Repeat, line for line, the entries below from the first line to the line containing "Task: Expand the", counting both ends.

• _Task data_:
+===+
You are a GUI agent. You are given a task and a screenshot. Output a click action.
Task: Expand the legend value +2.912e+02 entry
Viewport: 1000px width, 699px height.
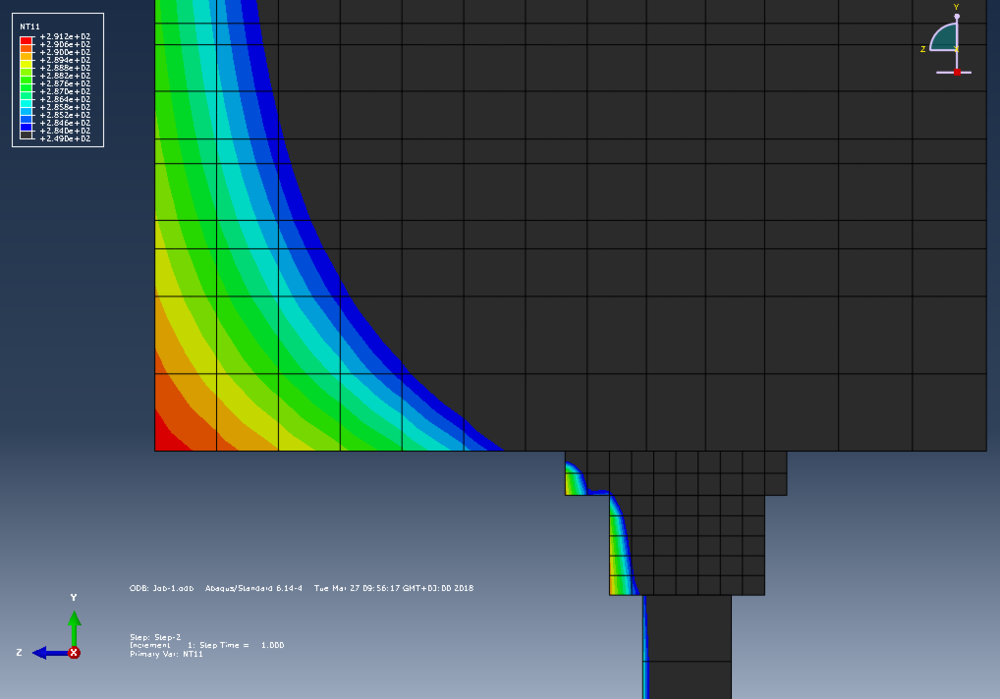tap(64, 36)
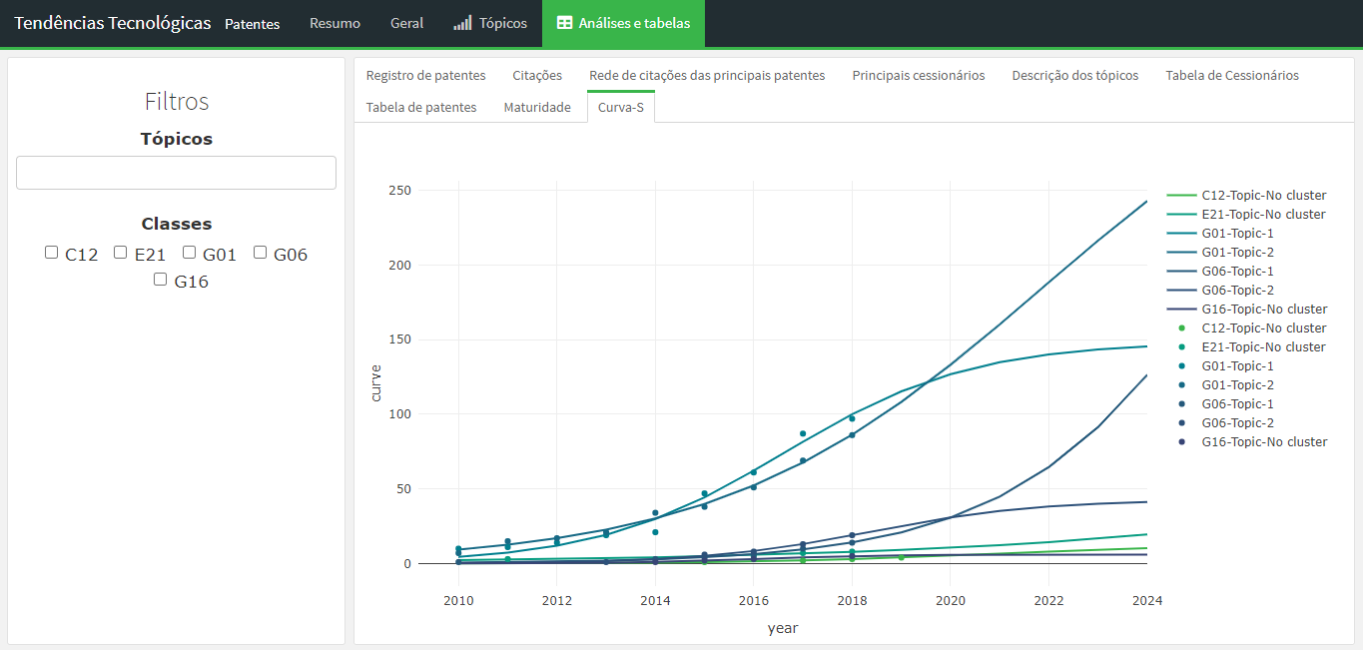Toggle the C12 class checkbox

click(x=52, y=253)
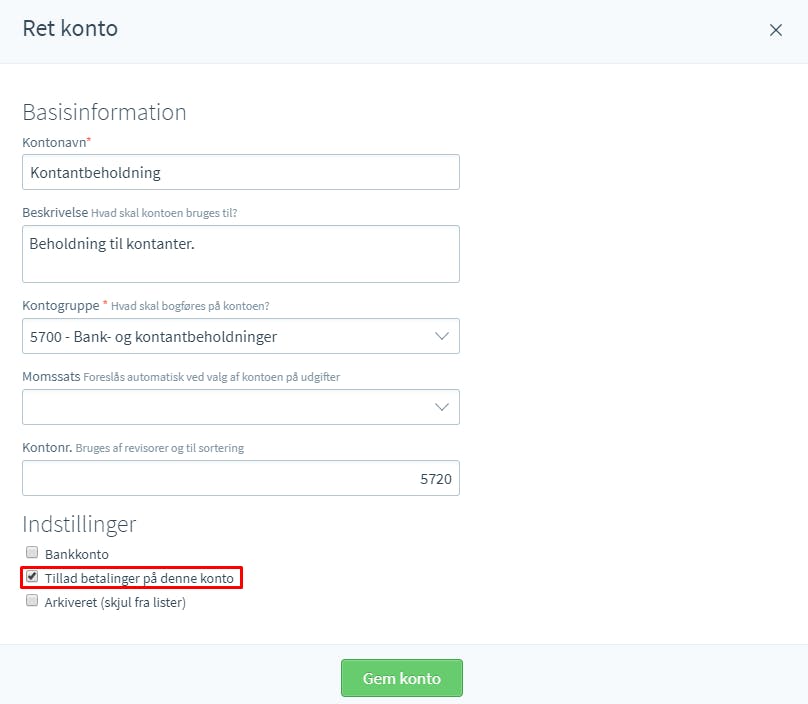Open the empty Momssats dropdown
Image resolution: width=808 pixels, height=704 pixels.
click(x=241, y=407)
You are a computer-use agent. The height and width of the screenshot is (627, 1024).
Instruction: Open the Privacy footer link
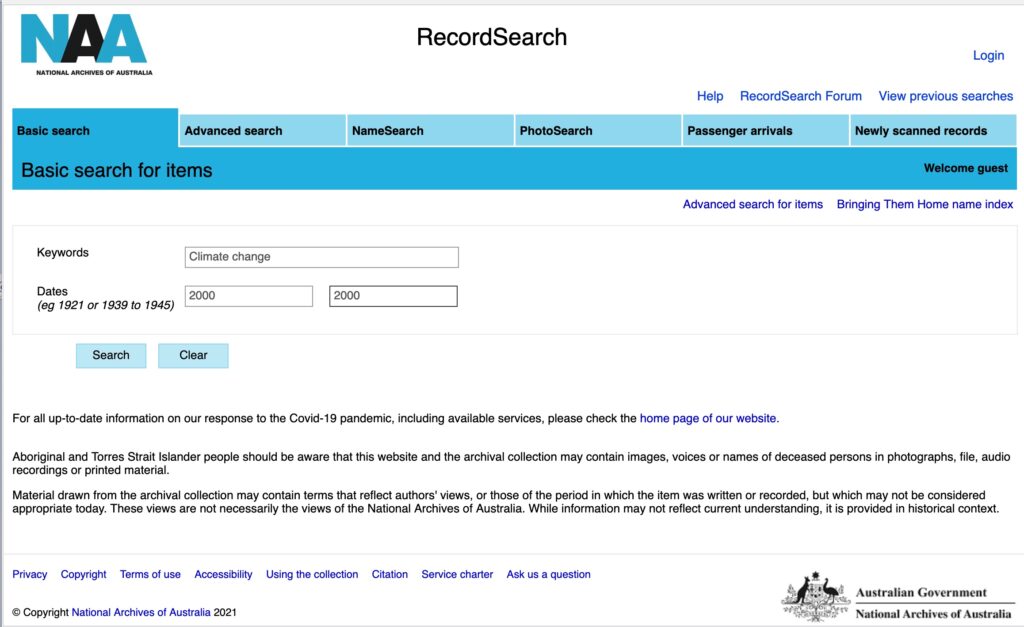point(30,574)
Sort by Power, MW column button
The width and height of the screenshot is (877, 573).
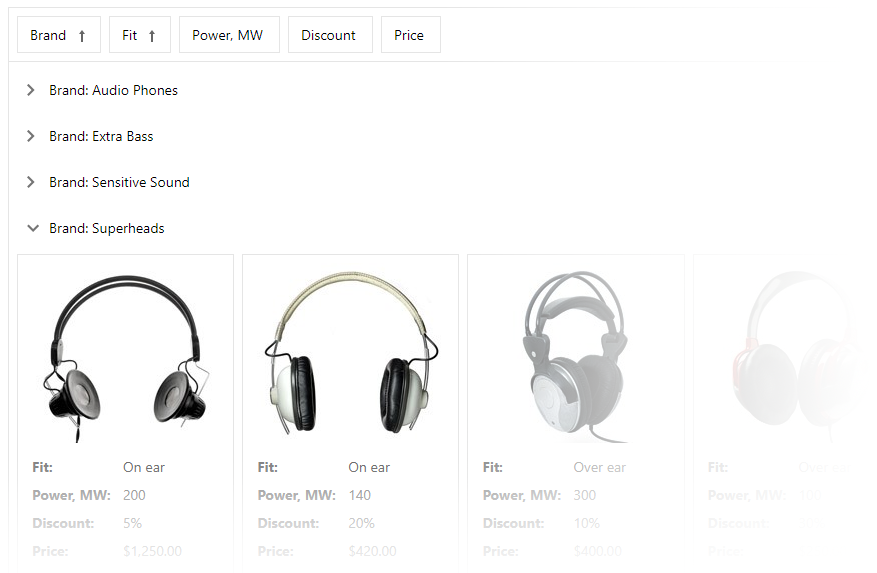tap(229, 35)
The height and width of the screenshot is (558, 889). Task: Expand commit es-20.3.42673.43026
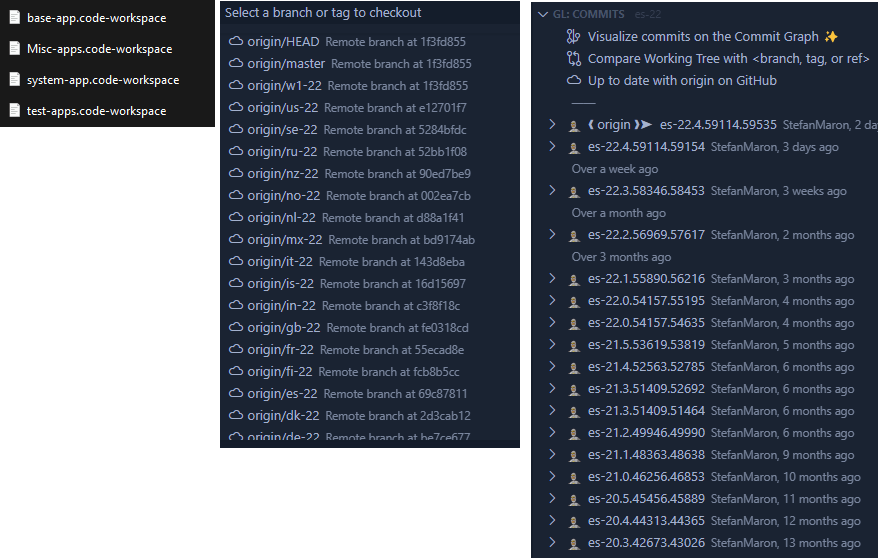[x=552, y=543]
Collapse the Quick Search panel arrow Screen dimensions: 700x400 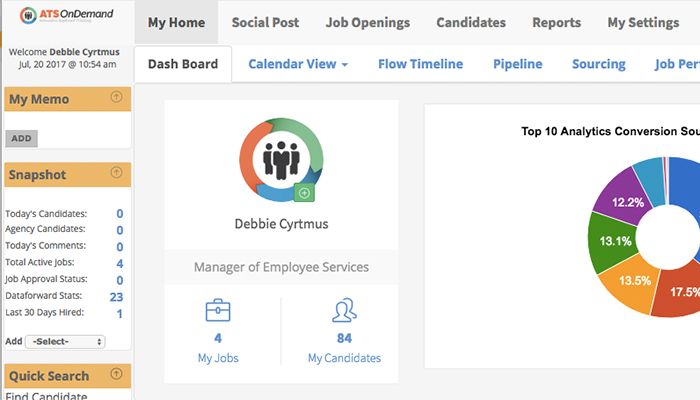point(116,375)
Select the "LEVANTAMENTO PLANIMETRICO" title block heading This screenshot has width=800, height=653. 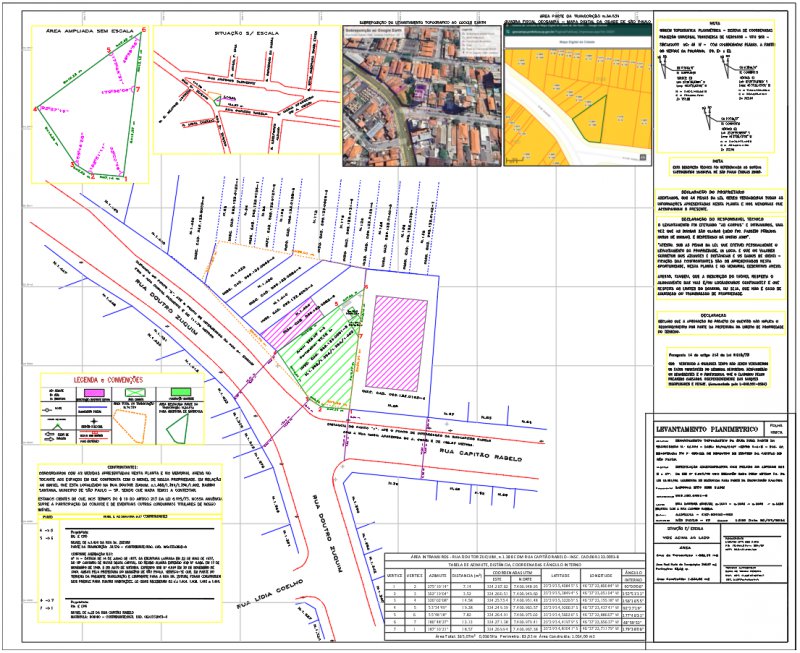point(706,428)
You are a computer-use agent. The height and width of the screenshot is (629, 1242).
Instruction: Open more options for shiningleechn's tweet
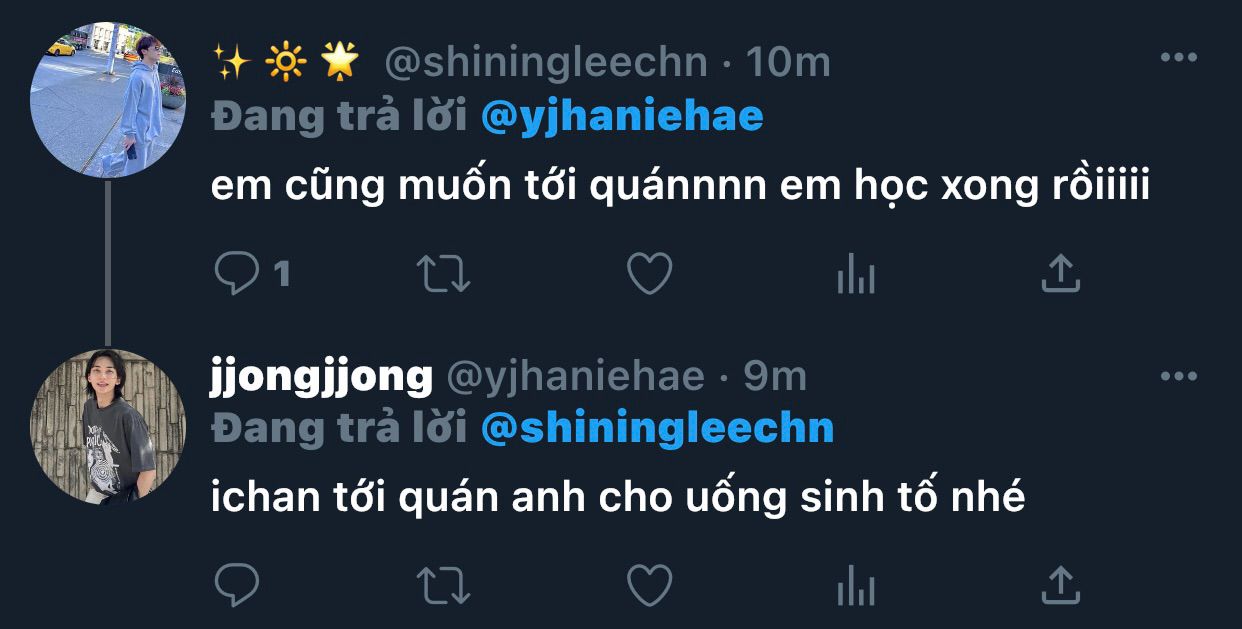pos(1178,58)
+===+
• _Exercise answer_:
You are a GUI agent. You are given a task and a screenshot. Output a click action.
Task: Expand the legend value +2.912e+02 entry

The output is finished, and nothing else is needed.